#### [Exercice 1]
Mettez à jour les enregistrements en remplaçant « screenshot » par « screen capture » partout, sans rien modifier d'autre.

#### [Texte de lecture]
● ● ● ● ●
Vincent Sager et Daniel Rossellat, les papes du showbiz ‘made in Nyon’! swissinfo.ch

Que ce soit dans les stades, dans les salles ou lors des festivals, le prix des concerts a connu une augmentation vertigineuse ces dernières années.

Pour évoquer ce phénomène, Bernard Léchot a rencontré Vincent Sager, directeur d’Opus One, société organisatrice de concerts, et Daniel Rossellat, patron du Paléo Festival de Nyon.

swissinfo: Aujourd’hui, le prix d’un billet de concert, en salle ou open air, coûte pratiquement deux fois plus cher qu’il y a dix ans. Y a-t-il une explication décente à ce phénomène?

Vincent Sager: Il y en a plusieurs. D’abord, l’augmentation du coût de la vie. Et donc une augmentation des frais inhérents aux spectacles, à commencer par la billetterie. Il y a également eu, en Suisse, l’introduction de la TVA.

Et puis il y a des paramètres extérieurs à la Suisse. Par exemple, en ce qui concerne les artistes français et anglais, le passage à l’euro: comme pour le café, on a arrondi vers le haut! Un artiste «découverte» qui coûtait 10’000 FF coûte aujourd’hui 4000 euros.

swissinfo: Malgré tout, des places allant jusqu’à 250 francs pour les Rolling Stones, ou à 190 pour Simon & Garfunkel, prochainement à Bâle, et cela dans des stades, cela paraît énorme.

Vincent Sager: Dans ces cas-là, pour le public, il y a un facteur psychologique irrationnel autour de la possibilité de toucher à quelque chose de légendaire, qu’on ne verra qu’une fois. On participe à un «moment d’Histoire».

swissinfo: Et qui profite le plus de la part du mythe? Les artistes ou les organisateurs?

Vincent Sager: En tout cas pas les organisateurs. C’est un métier risqué. En général, l’organisateur est le dernier qui se paie, après avoir réglé l’artiste, la salle, les taxes diverses, la billetterie, la sécurité, le son, les lumières etc.
● ● ● ● ●
#### [Enregistrements fournis]

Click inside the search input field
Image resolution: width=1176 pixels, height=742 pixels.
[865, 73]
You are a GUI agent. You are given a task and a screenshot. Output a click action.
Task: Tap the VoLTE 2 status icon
● ● ● ● ●
#### [Exercice 2]
D'après le texte de lecture, énumérez tout ce que l'organisateur doit régler avant de se payer lui-même.

#### [Réponse correcte 1]
Click inside the search input field
Image resolution: width=1176 pixels, height=742 pixels.
[865, 73]
You are a GUI agent. You are given a task and a screen capture. Output a click action.
Task: Tap the VoLTE 2 status icon

#### [Réponse correcte 2]
- l'artiste
- la salle
- les taxes diverses
- la billetterie
- la sécurité
- le son
- les lumières